Jak stwierdzono w oświadczeniu opublikowanym przez prasę polską we wtorek i podpisanym przez szefa UKEC, Tłuc Krustneya Santander, BNP Paribas Polska, Millenium, Crédit Agricole i mBank „naruszyły zbiorowe interesy konsumentów, odmawiając zwrotu środków skradzionych z kont klientów i niewłaściwie rozpatrując ich roszczenia”.
Zgodnie z polskim prawem, gdy banki zostaną powiadomione o nieautoryzowanej transakcji, muszą powtórzyć całą transakcję w następnym dniu roboczym.
W kilku przypadkach analizowanych przez polski organ oszuści uzyskali dostęp do elektronicznych kont swoich ofiar i przekazali ważne informacje. wielkie ilości dla rachunków zagranicznych.
Najbardziej znanym z tych przypadków jest przypadek 72-letniej kobiety, która została okradziona 35000 Europo zmianie statusu z „mężatka” na „wdowa”, aby podpis małżonka nie był wymagany, po czym przestępcom udało się nawet przekonać swój bank do wyrażenia zgody na pożyczkę w wysokości 18 tys. euro.
Wymiana walut
«Bank działał bez kwestionowania operacji, zmieniał waluty, aby przekazywać pieniądze Cudzoziemiecpobierają dodatkową opłatę za szybkie dokonanie tych przelewów i udzielenie pożyczki w imieniu osoby, która żyje z niewielkiej emerytury i woli bezpieczne inwestycje przez całe życie – wyjaśnił Krustney.
Zgodnie z prawem europejskim w takich przypadkach bank musi najpierw zwrócić skradzioną klientowi kwotę, a następnie, w razie potrzeby, zbadać fakty i ponieść ciężar dowodu w celu udowodnienia Zaniedbanie lub zła wiara klientów, jeśli takie istnieją.
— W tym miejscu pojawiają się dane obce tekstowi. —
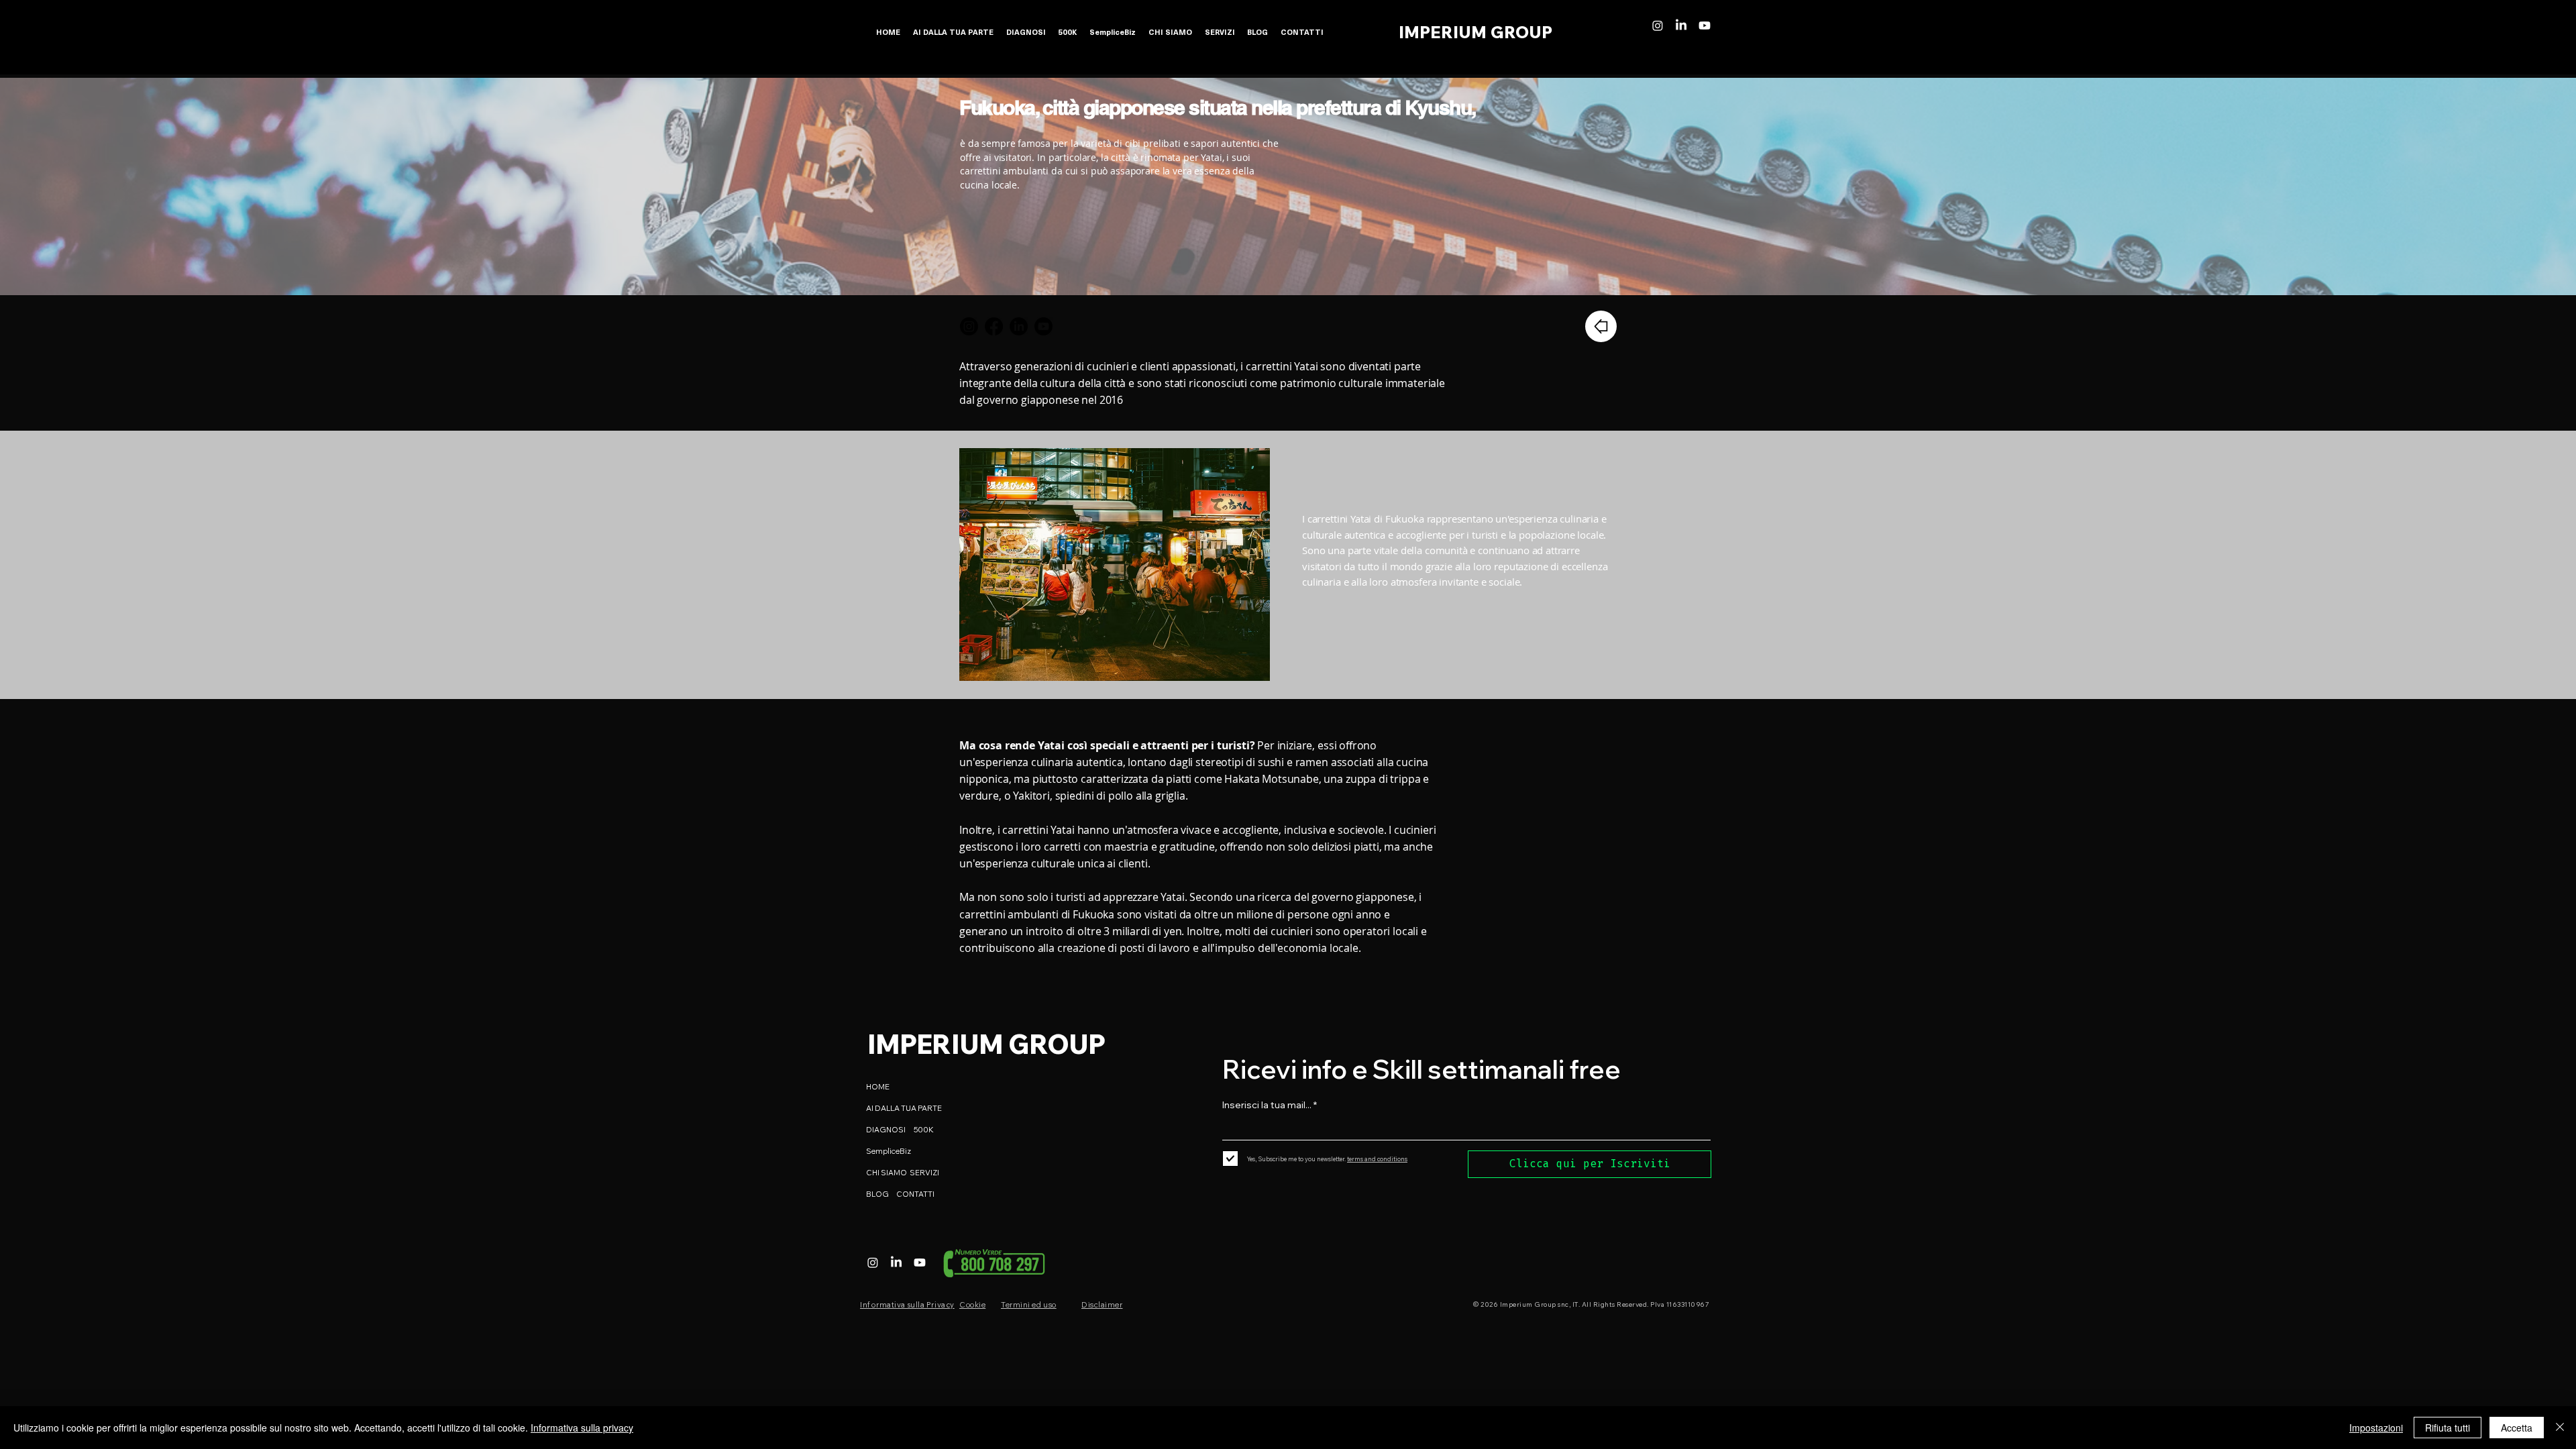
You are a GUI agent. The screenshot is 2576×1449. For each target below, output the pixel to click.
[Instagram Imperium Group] (969, 326)
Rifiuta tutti (2447, 1427)
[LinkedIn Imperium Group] (1019, 326)
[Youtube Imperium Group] (1043, 326)
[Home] (1601, 326)
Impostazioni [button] (2376, 1427)
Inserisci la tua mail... (1266, 1105)
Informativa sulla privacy (582, 1427)
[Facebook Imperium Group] (994, 326)
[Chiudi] (2560, 1427)
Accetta (2516, 1427)
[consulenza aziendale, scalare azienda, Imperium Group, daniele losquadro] (1657, 25)
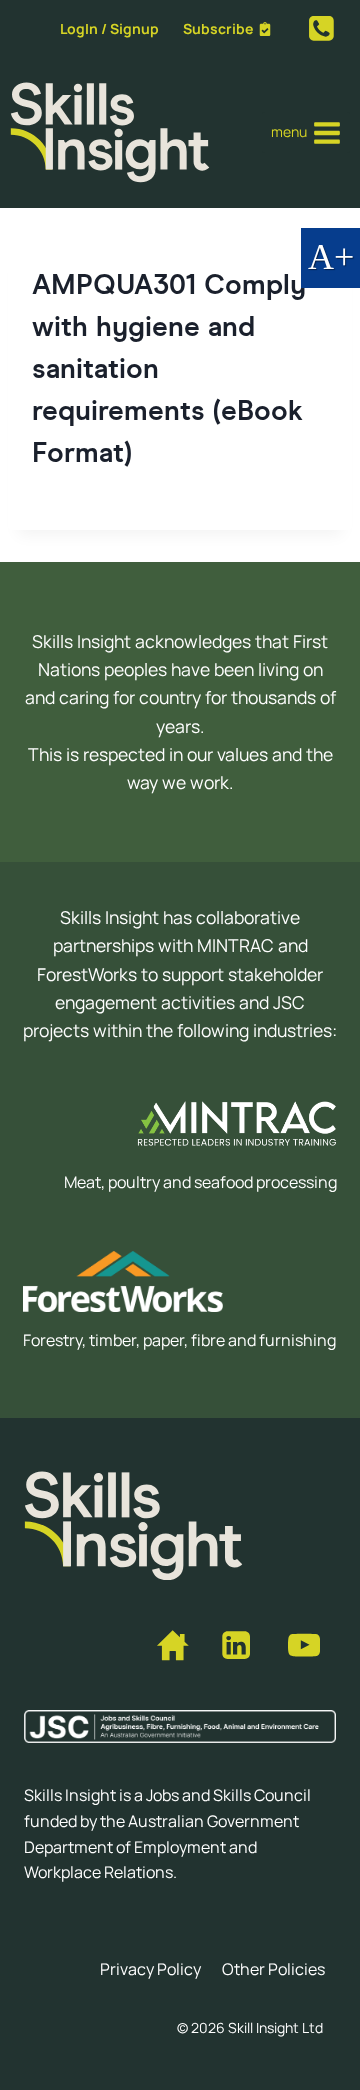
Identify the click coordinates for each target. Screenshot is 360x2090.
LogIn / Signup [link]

Istnieją tysiące historii o napadach na ludzi i istnieje wspólny mianownik: negatywna reakcja banków na ich skargi.
według urzędu Ochrona konsumentów „Istnieją tysiące historii okradzionych ludzi i chociaż skradzione kwoty i stosowane procedury są bardzo zróżnicowane, istnieje jeden wspólny mianownik: negatywna reakcja banków na ich skargi”.
„Niestety, mimo obowiązku prawnego, banki nie zwracają pieniędzy, a jeśli zaciągną pożyczkę, zmuszają konsumentów, którzy padli ofiarą oszustów, do jej spłaty” – powiedział. Krustney.
Zgodnie z polskim prawem, gdy transakcja jest zgłaszana do banków NieautoryzowanySą zobowiązani do zwrotu całości tej transakcji następnego dnia roboczego.
jedyny wyjątek W takich przypadkach ma to miejsce, gdy klient zgłosi fakty ponad 13 miesięcy po domniemanym przestępstwie lub gdy istnieje uzasadnione podejrzenie oszustwa.
„Introwertyk. Myśliciel. Rozwiązuje problemy. Specjalista od złego piwa. Skłonny do apatii. Ekspert od mediów społecznościowych. Wielokrotnie nagradzany fanatyk jedzenia.”